- [What needs to be done]:
The answer is every line in the data below that contains the word "computer".

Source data
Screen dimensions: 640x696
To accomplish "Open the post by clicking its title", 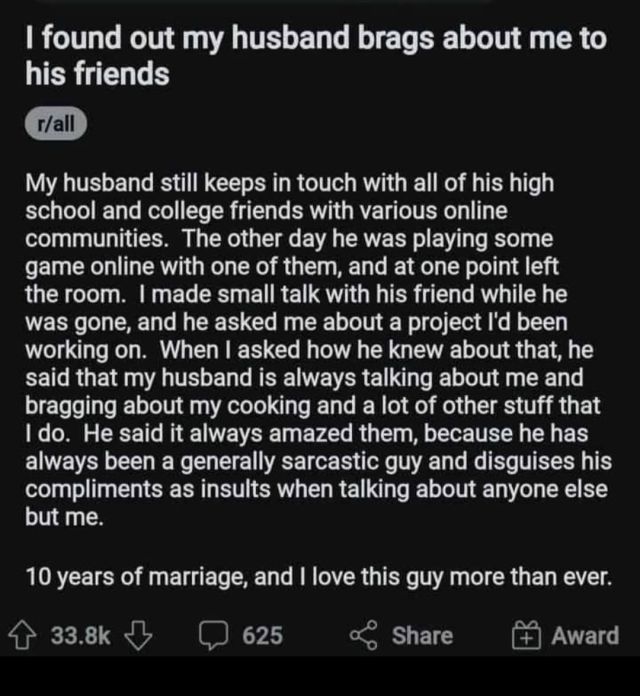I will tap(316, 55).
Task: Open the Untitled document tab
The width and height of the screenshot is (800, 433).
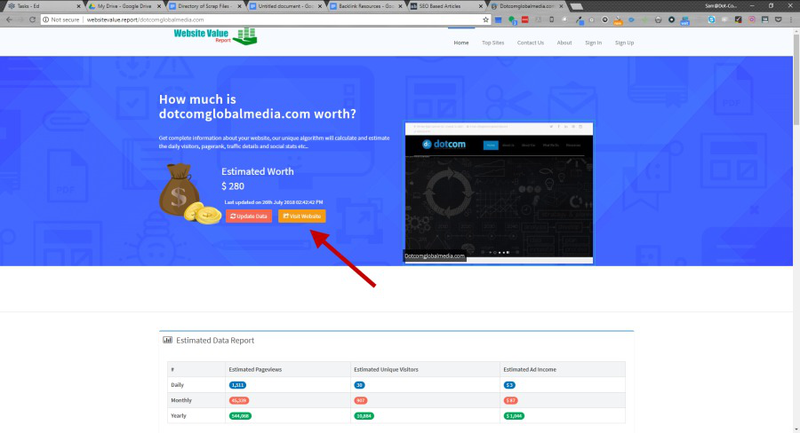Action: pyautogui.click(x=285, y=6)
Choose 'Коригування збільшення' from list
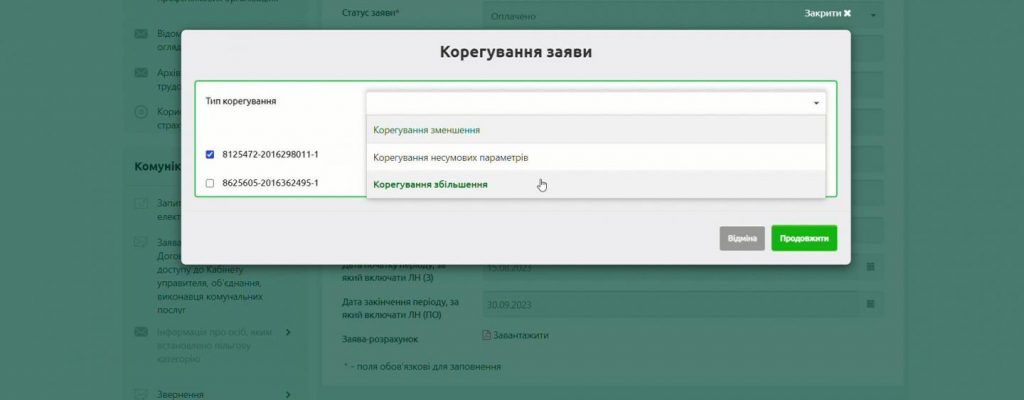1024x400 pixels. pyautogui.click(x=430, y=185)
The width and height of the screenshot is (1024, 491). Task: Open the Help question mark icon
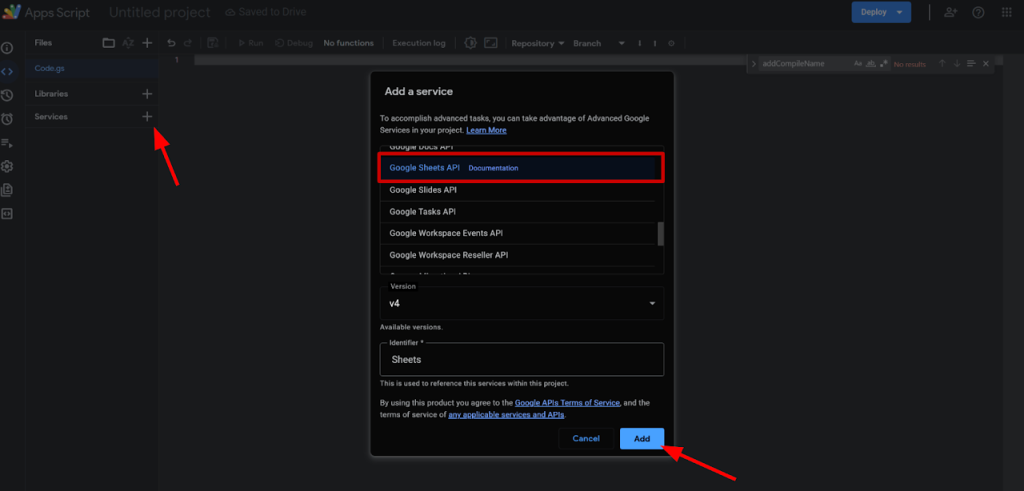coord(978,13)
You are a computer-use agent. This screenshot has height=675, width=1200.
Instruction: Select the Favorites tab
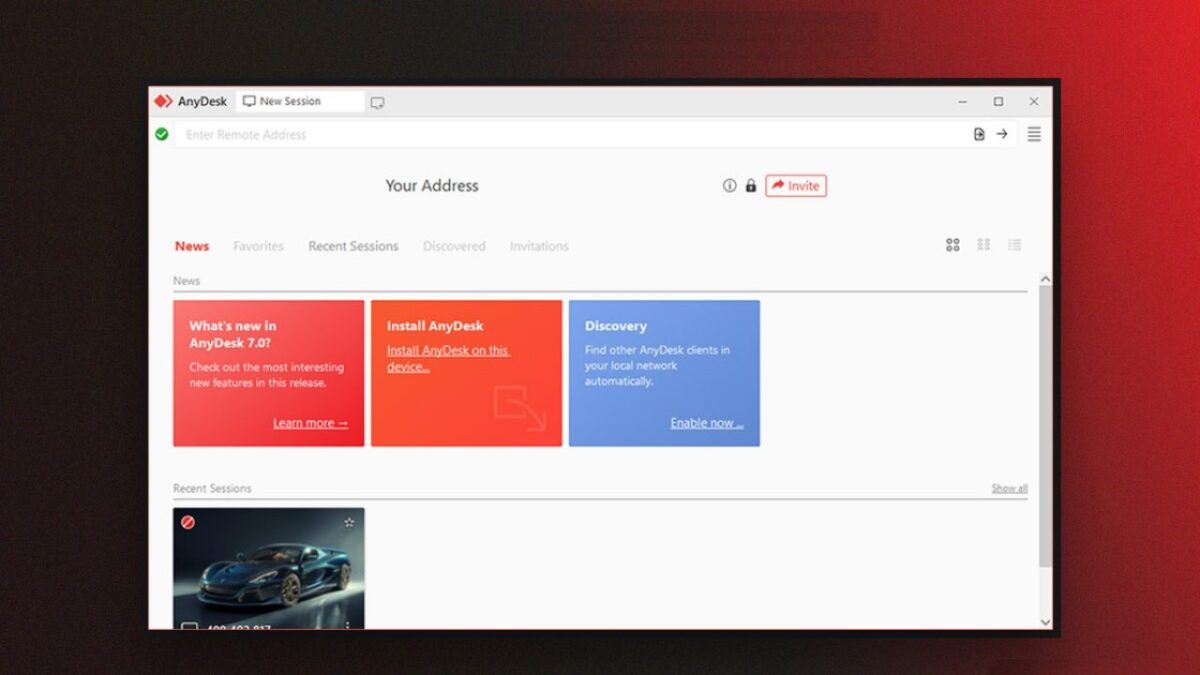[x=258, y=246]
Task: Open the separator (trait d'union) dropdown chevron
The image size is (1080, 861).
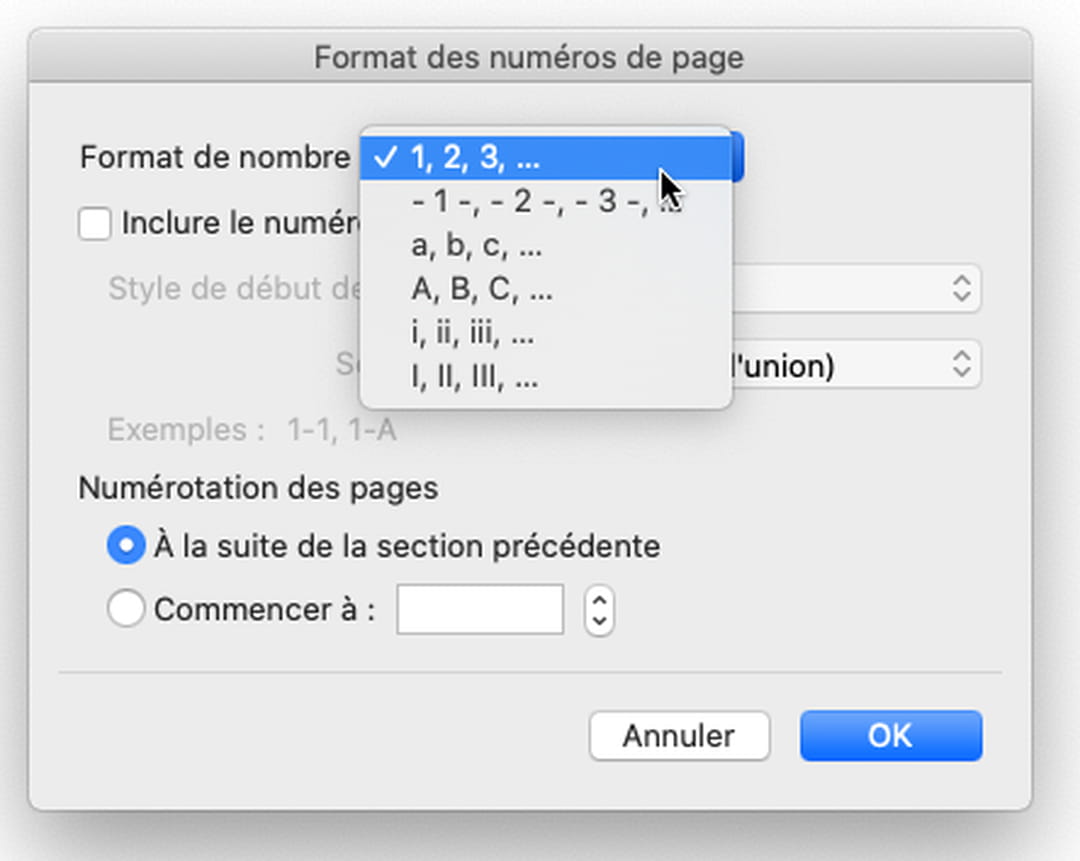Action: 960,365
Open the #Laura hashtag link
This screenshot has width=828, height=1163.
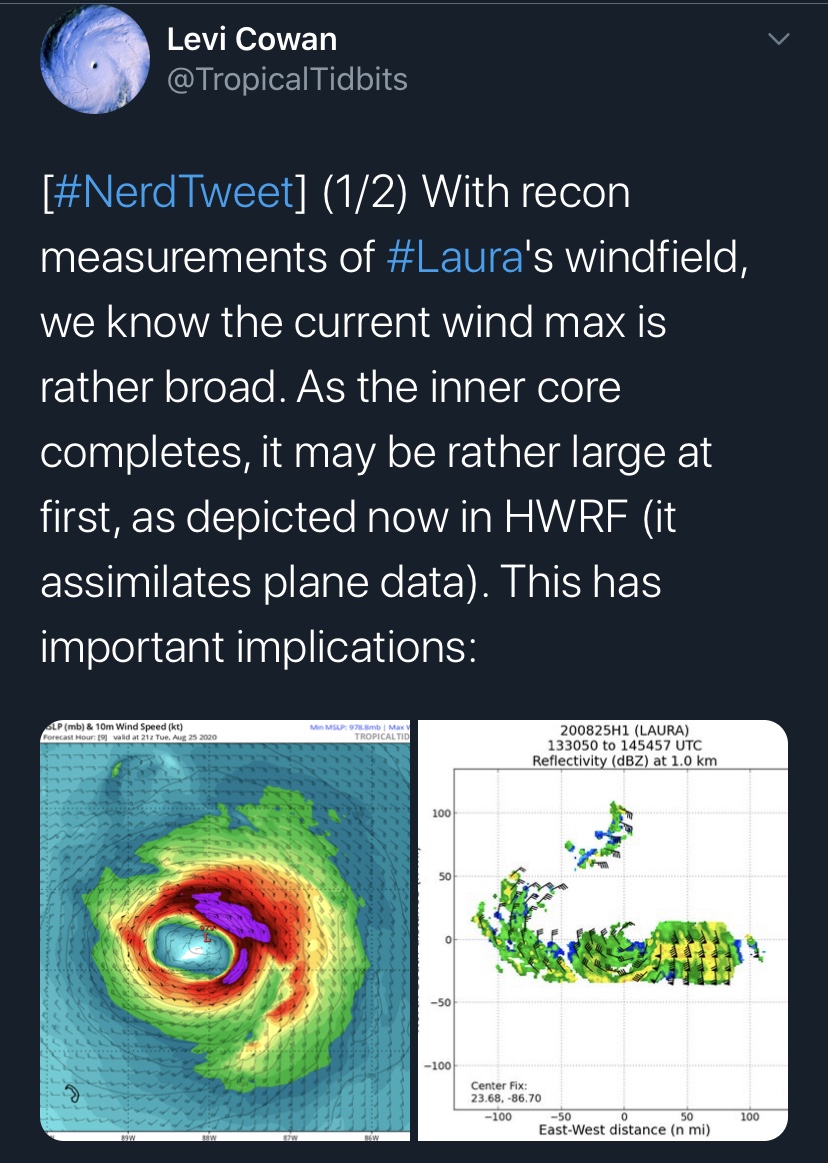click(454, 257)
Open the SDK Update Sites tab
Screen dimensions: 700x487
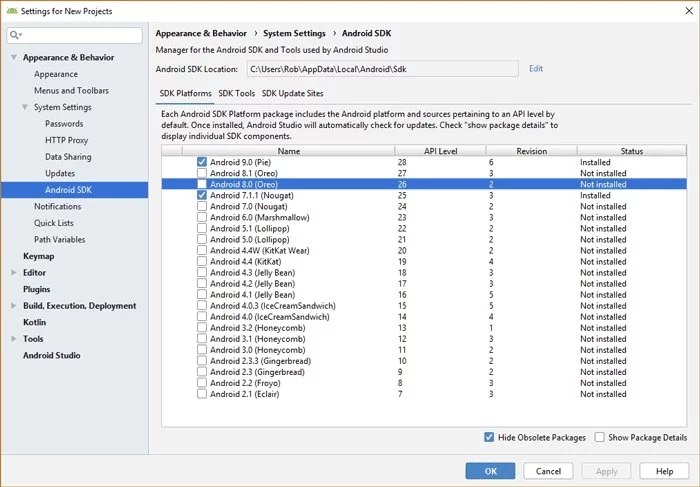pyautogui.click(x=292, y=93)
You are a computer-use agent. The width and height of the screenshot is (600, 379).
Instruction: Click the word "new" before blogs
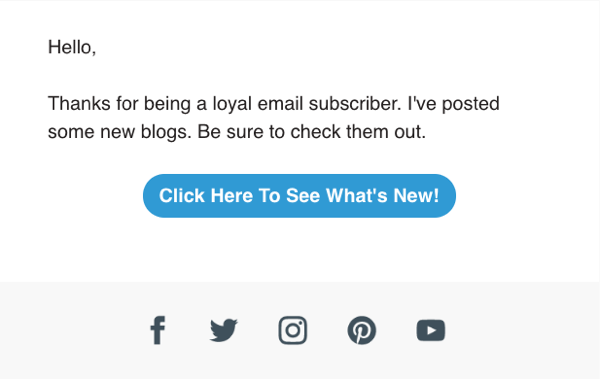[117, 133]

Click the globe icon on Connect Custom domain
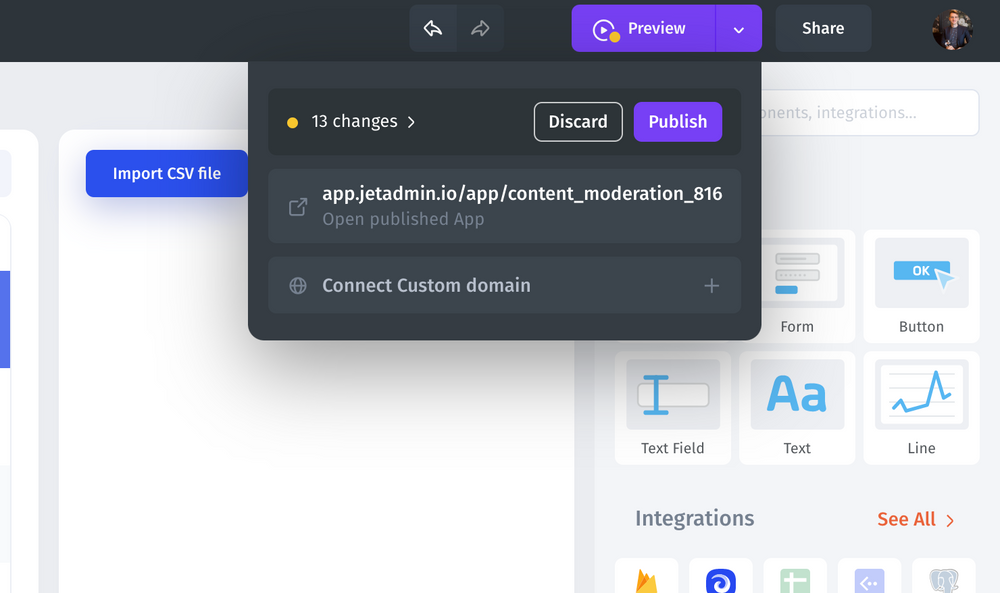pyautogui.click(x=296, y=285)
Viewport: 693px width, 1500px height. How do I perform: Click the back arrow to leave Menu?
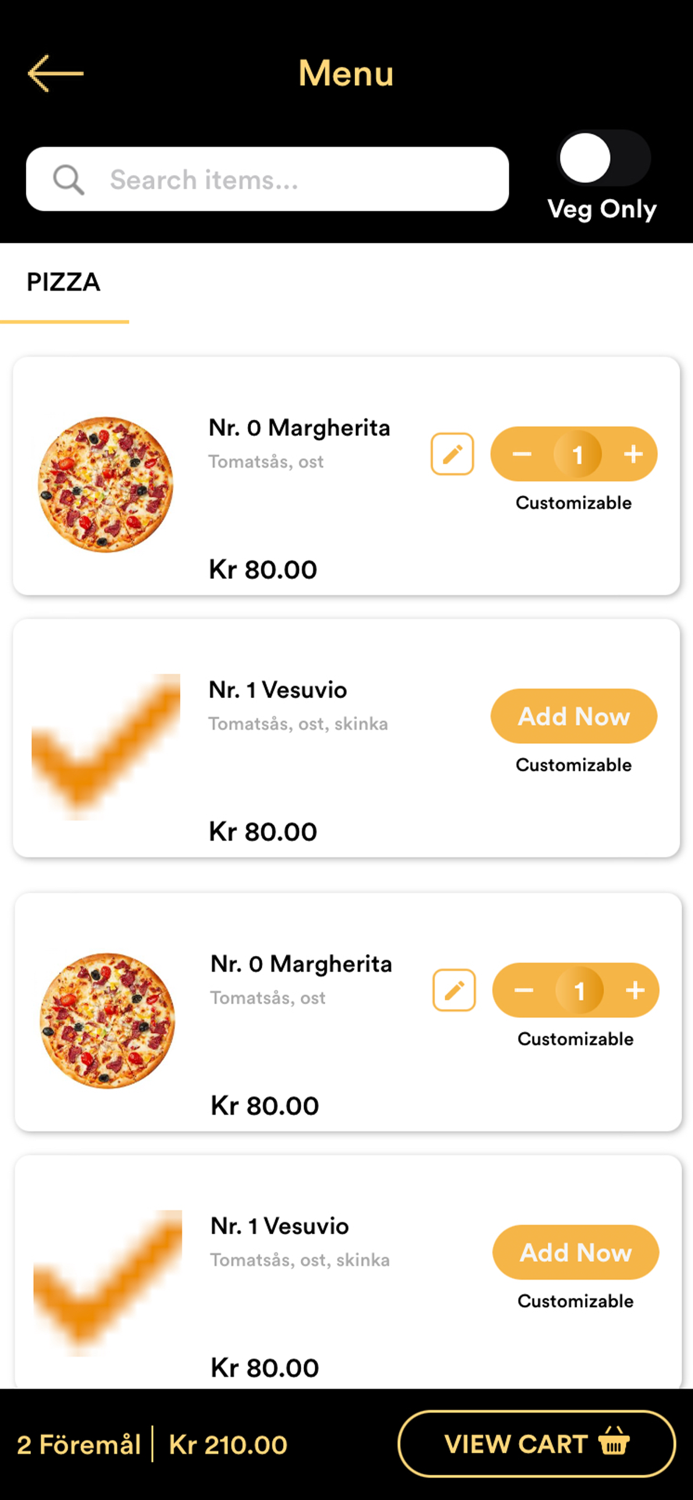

- [Solved problem]:
You are a computer-use agent. This screenshot has height=675, width=1200.
You are a computer-use agent. The width and height of the screenshot is (600, 379).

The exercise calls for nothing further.